**INSTRUCTIONS TO FOLLOW**
Revise the lines beginning at the one containing "Task: Go to Крипто портфель in sidebar" and ending after the one containing "tap(32, 410)": write them out again with "chart range" changed to "graph range" and everything else kept the same.

[Stored material from a collection]
----------------

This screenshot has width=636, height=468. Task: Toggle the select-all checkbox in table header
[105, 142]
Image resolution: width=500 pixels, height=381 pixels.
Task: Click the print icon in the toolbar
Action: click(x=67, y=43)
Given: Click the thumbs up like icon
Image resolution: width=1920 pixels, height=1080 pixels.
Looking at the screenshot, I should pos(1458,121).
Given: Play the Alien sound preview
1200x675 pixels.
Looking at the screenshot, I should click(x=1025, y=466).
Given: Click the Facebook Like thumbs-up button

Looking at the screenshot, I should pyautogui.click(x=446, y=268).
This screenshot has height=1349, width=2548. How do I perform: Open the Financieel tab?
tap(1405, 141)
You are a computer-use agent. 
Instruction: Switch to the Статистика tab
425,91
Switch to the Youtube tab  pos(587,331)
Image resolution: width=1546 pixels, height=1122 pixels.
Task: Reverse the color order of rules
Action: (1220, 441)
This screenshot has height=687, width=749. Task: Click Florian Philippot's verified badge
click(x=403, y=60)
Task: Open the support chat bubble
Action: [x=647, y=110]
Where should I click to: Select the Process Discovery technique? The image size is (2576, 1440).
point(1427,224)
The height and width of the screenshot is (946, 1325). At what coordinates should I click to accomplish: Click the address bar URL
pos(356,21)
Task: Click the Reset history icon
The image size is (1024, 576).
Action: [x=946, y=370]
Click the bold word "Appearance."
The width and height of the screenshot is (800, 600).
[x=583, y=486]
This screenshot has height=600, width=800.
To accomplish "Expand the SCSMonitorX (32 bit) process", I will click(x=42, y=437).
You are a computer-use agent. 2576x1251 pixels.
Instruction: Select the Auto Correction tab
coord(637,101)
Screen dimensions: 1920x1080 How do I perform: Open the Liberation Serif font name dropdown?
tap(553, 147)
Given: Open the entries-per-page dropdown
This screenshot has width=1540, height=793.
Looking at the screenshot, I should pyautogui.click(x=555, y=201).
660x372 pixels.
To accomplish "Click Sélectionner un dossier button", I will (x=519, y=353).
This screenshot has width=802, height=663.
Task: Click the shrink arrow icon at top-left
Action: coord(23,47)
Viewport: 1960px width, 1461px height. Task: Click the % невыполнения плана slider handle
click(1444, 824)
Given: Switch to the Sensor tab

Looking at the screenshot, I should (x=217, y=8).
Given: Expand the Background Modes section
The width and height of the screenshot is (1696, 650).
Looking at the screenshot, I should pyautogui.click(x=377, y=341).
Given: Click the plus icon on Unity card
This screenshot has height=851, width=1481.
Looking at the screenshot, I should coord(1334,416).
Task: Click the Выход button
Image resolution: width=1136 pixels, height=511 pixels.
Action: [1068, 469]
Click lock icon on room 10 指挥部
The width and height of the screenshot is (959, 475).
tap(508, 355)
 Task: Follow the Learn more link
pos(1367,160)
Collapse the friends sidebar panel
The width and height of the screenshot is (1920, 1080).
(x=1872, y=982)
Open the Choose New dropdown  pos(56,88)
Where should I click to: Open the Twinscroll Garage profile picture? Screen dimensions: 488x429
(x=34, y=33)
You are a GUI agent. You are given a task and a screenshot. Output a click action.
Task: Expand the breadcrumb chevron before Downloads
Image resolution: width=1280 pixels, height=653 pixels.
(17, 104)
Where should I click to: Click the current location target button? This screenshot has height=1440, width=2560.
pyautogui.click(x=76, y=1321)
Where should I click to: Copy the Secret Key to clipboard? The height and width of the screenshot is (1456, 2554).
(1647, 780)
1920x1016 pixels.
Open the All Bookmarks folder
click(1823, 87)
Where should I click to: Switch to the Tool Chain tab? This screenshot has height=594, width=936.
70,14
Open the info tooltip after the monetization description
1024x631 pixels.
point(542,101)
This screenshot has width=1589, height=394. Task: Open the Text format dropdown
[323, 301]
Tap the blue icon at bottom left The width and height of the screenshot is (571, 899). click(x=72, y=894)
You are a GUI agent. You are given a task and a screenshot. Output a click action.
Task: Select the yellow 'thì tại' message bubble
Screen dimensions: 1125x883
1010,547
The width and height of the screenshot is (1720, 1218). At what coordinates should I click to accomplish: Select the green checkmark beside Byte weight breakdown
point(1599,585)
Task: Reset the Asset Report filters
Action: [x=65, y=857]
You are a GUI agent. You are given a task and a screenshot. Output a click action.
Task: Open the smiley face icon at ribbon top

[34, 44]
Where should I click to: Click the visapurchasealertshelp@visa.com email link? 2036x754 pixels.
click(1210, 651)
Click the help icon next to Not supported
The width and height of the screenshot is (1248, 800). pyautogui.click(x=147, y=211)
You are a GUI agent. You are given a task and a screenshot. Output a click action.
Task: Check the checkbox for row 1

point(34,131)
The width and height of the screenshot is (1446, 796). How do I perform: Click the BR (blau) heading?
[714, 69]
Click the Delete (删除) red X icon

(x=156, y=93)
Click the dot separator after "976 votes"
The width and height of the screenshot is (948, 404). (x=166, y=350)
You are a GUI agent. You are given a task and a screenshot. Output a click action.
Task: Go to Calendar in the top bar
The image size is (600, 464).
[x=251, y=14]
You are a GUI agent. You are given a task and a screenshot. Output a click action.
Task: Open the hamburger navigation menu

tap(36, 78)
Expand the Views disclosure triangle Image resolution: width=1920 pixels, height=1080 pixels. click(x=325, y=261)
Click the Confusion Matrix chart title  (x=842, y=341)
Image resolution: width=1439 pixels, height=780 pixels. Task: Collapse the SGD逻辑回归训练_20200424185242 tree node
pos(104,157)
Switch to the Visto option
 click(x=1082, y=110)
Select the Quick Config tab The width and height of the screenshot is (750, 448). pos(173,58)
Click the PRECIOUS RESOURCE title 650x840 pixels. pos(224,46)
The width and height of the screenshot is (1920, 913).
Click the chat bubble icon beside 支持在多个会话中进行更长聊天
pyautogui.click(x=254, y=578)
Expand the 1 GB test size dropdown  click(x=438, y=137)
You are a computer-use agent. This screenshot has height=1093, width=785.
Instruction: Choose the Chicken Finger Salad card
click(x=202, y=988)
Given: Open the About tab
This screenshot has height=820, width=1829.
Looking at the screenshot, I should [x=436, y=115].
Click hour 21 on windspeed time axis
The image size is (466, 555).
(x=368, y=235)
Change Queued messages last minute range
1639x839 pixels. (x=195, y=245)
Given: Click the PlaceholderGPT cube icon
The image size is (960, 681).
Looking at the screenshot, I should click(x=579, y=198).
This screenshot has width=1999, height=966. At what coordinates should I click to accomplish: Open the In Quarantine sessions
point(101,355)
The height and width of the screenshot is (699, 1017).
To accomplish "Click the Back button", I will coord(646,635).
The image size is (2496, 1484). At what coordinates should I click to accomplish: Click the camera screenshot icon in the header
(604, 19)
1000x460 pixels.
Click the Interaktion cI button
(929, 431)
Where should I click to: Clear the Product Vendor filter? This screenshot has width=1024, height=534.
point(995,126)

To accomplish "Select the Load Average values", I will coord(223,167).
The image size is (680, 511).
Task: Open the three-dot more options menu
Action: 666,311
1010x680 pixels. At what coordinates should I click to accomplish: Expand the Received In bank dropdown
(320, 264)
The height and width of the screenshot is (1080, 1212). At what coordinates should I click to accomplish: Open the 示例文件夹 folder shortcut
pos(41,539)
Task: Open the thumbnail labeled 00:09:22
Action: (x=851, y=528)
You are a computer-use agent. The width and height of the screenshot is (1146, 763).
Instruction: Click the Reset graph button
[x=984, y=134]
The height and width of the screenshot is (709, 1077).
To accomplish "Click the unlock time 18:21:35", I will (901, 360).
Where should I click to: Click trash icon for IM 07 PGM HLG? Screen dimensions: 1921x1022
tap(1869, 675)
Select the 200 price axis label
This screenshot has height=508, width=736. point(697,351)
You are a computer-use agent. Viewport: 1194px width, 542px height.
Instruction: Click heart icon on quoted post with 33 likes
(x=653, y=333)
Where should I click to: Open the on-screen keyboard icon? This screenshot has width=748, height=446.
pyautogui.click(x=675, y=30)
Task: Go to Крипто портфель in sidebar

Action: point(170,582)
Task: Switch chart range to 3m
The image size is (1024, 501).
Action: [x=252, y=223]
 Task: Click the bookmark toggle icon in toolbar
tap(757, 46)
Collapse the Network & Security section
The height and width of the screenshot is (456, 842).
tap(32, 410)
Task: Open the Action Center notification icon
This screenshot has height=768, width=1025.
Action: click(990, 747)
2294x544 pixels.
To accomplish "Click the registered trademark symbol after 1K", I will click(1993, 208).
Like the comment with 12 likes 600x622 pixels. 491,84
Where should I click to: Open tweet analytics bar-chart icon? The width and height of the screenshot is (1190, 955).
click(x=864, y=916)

----------------

**EXERCISE RESULT**
Task: Go to Крипто портфель in sidebar

Action: point(170,582)
Task: Switch graph range to 3m
The image size is (1024, 501).
Action: [x=252, y=223]
 Task: Click the bookmark toggle icon in toolbar
tap(757, 46)
Collapse the Network & Security section
The height and width of the screenshot is (456, 842).
tap(32, 410)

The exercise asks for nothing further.